● Passage provided:
***

GAS CHROMATOGRAPHIC RETENTION INDICES

Thomas J. Bruno

The interpretation of results from chromatographic measurements can often be augmented with an appropriate mathematical treatment of the solute retention that is observed.  The goal of the treatment is to make the resulting metric as independent of the instrument as possible.  A typical situation that arises from analysis by gas chromatography with mass spectrometry is that the library search routine produces “hits” that are ambiguous if not nonsensical (Ref. 1).  The correct interpretation of the mass spectrum must then be done manually (Refs. 2, 3), and the mass spectral data should be augmented by additional analytical techniques.  The specific techniques that should be used must be determined on a case-by-case basis by a qualified person.  One additional datum that is typically already present in gas chromatography with mass spectrometry detection is chromatographic retention.  The raw datum from a chromatographic measurement is a retention time, t_r, of each eluted peak, and a corresponding intensity.  Here, we will not treat other aspects of the output, such as the width and shape of the chromatographic signal.  The retention time (for a given stationary phase) is dependent on the column temperature, column pressure, column geometry (length and inside diameter; phase ratio), and ambient (atmospheric) pressure.

If the volumetric carrier gas flow rate (at the column exit) is measured and multiplied by the retention time, the retention volume, V_R, is obtained.  The adjusted retention volume, V_R′, is the retention volume corrected for the void volume (or mobile phase holdup) of the column.  It is obtained by simply subtracting the retention volume of an unretained solute (V_M):

V_R′ = V_R − V_M    (1)

While it is possible to calculate the corresponding adjusted retention time, t_r′, by subtracting the retention time of the unretained peak, t_m, it is better to work with volumes because average flow-rate variations between individual analyses are then accounted for.  Note that with each level of refinement beyond the raw retention time, a facet of instrument dependence from the resulting parameter is removed.  V_R is independent of the flow rate; V_R′ is, further, independent of column geometry.  Continuing with this approach, the net retention volume, V_N, is defined, by applying a factor, j, to account for the pressure drop across the column:

V_N = jV_R′    (2)

where j is usually the Martin-James compressibility factor³:

$j=\frac{\text{3}}{\text{2}}\left[\frac{{{\displaystyle \left(\frac{{{\displaystyle P}}_i}{{{\displaystyle P}}_o}\right)}}^{\text{2}}-\text{1}}{{{\displaystyle \left(\frac{{{\displaystyle P}}_i}{{{\displaystyle P}}_o}\right)}}^{\text{3}}\text{-1}}\right]$     (3)

In Eq. 3, P_i is the inlet pressure (absolute) and P_o is the outlet pressure (usually atmospheric pressure).  The net retention volume is important because it is independent of the inlet and outlet pressures, as well as being independent of the carrier gas flow rate and column geometry.

The specific retention volume, V_g, corrects the net retention volume for the amount of stationary phase actually on the column, and the column temperature is adjusted or corrected to 0 °C:

${{\displaystyle V}}_{\text{g}}=\text{ (273}\text{.15)}\frac{{{\displaystyle V}}_{\text{N}}}{\text{(}{{\displaystyle W}}_{\text{s}}{{\displaystyle T}}_{\text{col}}\text{)}},$     (4)

***

● Data section:
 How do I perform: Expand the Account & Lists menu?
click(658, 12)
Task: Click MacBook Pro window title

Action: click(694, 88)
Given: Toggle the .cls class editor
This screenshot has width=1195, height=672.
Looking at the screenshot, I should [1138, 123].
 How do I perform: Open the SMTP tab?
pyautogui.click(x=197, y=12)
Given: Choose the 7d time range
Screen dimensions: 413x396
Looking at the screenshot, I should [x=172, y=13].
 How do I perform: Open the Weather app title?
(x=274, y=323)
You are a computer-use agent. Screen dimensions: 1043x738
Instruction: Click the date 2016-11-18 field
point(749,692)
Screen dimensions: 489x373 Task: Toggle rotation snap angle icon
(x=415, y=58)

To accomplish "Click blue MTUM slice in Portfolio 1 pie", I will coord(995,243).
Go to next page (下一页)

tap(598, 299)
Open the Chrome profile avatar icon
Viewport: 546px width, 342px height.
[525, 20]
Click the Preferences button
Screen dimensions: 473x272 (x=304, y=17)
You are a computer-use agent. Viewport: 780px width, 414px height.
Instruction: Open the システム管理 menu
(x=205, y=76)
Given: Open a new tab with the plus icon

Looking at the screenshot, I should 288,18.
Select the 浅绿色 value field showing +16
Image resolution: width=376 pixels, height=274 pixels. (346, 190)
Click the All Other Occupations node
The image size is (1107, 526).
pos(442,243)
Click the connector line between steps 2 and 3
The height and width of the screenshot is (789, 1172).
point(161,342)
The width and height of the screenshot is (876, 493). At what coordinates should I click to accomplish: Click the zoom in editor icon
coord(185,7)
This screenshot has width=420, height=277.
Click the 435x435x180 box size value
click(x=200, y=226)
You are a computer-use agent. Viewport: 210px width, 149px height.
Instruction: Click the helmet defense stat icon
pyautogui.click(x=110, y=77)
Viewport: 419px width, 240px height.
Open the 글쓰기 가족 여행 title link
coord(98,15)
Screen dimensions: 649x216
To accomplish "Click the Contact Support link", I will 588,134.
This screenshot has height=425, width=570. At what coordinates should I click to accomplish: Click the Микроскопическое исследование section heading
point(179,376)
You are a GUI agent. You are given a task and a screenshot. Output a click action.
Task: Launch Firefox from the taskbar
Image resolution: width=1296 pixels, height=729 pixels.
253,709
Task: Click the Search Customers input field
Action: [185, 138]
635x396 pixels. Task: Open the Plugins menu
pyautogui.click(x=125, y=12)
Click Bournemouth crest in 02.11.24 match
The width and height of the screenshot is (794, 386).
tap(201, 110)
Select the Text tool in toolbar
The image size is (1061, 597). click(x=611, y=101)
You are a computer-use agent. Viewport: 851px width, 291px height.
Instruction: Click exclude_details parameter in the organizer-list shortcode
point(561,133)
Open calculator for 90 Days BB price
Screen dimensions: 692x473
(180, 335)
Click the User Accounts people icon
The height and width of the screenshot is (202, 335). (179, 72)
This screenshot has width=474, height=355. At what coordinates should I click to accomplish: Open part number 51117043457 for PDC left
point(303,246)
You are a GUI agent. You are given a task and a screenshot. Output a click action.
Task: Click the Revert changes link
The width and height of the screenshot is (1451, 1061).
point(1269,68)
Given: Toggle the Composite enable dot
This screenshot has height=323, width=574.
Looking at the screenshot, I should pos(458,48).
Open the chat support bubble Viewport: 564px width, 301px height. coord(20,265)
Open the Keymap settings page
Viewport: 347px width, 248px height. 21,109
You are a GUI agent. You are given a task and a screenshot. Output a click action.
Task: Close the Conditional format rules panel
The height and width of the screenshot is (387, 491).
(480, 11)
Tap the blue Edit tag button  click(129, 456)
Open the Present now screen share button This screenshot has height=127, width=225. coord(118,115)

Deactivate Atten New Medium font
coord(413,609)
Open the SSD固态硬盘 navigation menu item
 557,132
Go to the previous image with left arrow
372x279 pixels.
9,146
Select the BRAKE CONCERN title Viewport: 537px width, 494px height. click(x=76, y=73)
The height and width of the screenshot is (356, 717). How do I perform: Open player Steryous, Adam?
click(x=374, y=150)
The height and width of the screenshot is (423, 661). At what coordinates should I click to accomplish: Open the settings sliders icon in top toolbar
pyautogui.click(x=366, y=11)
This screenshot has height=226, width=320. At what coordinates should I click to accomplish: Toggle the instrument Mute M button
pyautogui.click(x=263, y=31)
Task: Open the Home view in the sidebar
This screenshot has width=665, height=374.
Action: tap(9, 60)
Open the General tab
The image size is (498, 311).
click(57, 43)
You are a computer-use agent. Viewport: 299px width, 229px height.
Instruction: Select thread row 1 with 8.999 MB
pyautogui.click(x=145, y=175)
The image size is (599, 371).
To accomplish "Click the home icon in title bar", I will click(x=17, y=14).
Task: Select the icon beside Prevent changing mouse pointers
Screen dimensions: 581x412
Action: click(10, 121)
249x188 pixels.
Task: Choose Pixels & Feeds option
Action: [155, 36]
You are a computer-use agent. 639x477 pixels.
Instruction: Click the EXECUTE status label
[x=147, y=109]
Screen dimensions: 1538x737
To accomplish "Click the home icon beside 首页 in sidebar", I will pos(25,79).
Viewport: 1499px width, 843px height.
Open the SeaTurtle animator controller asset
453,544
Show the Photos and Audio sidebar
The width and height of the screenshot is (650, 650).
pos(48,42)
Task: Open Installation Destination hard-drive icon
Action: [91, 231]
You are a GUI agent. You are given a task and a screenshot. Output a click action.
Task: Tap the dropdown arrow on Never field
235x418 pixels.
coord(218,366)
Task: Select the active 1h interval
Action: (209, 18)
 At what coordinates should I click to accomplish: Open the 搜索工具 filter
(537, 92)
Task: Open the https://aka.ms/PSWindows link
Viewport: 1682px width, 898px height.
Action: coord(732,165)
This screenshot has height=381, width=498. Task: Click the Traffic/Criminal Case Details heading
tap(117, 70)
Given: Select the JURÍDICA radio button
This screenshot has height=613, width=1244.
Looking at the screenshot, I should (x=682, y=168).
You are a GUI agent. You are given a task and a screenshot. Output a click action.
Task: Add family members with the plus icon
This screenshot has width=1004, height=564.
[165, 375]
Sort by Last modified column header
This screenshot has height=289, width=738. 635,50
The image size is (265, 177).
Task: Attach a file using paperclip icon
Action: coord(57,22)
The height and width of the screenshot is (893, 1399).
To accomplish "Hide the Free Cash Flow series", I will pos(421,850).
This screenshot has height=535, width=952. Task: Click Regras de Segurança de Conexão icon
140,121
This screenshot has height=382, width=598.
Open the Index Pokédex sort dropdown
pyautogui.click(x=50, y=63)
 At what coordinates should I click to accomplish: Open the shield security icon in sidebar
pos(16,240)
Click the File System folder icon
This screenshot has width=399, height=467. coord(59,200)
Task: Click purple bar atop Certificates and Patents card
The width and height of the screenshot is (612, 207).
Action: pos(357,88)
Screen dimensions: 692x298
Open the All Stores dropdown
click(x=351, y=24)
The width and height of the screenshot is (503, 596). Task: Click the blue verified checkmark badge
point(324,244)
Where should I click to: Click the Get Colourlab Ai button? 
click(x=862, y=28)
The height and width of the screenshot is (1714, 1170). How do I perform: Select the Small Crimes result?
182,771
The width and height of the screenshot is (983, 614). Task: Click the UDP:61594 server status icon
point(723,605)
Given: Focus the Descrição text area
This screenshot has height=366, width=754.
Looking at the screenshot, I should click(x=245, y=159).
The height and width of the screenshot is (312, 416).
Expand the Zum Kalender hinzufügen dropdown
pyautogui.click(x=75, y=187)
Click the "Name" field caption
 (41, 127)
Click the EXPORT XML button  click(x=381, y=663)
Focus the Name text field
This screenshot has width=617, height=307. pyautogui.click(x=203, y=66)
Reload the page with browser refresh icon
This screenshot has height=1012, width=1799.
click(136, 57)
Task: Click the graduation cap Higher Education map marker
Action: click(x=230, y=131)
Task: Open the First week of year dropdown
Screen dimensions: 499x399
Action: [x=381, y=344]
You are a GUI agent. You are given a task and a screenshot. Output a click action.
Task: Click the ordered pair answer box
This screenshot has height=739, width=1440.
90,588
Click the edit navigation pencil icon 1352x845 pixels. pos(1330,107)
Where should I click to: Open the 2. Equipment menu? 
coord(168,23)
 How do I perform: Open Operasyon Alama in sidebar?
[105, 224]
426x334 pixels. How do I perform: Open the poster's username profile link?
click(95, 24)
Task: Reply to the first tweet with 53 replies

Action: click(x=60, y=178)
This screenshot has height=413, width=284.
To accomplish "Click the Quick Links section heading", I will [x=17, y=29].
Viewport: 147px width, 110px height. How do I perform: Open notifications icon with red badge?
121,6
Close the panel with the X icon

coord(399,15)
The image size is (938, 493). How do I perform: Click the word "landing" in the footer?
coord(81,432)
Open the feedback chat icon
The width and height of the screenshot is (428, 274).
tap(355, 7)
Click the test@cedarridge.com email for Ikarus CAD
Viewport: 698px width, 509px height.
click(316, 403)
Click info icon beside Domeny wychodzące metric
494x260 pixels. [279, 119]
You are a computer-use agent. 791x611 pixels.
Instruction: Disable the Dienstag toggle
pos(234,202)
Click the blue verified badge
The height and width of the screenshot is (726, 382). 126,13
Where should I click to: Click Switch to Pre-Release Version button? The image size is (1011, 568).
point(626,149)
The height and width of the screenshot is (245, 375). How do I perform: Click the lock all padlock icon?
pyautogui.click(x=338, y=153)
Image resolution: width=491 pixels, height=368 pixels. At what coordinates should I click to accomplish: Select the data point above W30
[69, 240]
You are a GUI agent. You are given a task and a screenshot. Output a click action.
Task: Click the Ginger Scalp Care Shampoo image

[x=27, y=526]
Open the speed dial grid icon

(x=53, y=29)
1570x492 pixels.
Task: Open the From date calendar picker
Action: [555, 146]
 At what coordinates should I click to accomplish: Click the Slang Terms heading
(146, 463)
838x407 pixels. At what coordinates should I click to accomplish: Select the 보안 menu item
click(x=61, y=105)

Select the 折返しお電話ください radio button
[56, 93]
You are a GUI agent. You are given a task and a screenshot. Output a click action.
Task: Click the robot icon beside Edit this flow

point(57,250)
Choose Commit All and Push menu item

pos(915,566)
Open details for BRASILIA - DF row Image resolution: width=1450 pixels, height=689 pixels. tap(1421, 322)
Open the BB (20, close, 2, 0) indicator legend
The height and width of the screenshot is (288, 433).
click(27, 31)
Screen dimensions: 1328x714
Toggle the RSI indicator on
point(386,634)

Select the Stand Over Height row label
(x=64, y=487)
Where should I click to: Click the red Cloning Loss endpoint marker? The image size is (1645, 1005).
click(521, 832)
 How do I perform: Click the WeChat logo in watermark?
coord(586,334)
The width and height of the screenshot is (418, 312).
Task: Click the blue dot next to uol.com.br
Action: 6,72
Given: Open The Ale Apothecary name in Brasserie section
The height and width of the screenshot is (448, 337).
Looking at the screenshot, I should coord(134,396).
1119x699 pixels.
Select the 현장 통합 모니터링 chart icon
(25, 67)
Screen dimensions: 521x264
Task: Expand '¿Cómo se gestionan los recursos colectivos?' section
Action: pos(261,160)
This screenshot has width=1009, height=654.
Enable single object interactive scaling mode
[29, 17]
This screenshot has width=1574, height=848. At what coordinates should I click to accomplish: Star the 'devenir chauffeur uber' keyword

***

● Tasks to carry out:
1. From the passage on gas chromatographic retention indices, copy out the text from "where j is usually" up to and including "and column geometry.".
2. Recast the paragraph beginning "While it is possible to calculate" from the retention indices passage as a short bulleted list that keeps its main facts.
3. Please answer these questions using the retention indices passage:
(a) What quantity results from multiplying the measured volumetric carrier gas flow rate by the retention time?
(b) What does P_o usually correspond to?
(c) To what temperature is the column temperature corrected for the specific retention volume?

● Worked solutions:
1.
where j is usually the Martin-James compressibility factor³:

$j=\frac{\text{3}}{\text{2}}\left[\frac{{{\displaystyle \left(\frac{{{\displaystyle P}}_i}{{{\displaystyle P}}_o}\right)}}^{\text{2}}-\text{1}}{{{\displaystyle \left(\frac{{{\displaystyle P}}_i}{{{\displaystyle P}}_o}\right)}}^{\text{3}}\text{-1}}\right]$     (3)

In Eq. 3, P_i is the inlet pressure (absolute) and P_o is the outlet pressure (usually atmospheric pressure).  The net retention volume is important because it is independent of the inlet and outlet pressures, as well as being independent of the carrier gas flow rate and column geometry.

2.
- The adjusted retention time, t_r′, can be calculated by subtracting the retention time of the unretained peak, t_m. However, working with volumes is better because it accounts for average flow-rate variations between individual analyses.
- Each level of refinement beyond the raw retention time removes a facet of instrument dependence from the resulting parameter.
- V_R is independent of the flow rate, and V_R′ is also independent of column geometry.
- The net retention volume, V_N, is defined by applying a factor, j, to account for the pressure drop across the column.

3.
(a) The retention volume, V_R.
(b) Atmospheric pressure.
(c) 0 °C.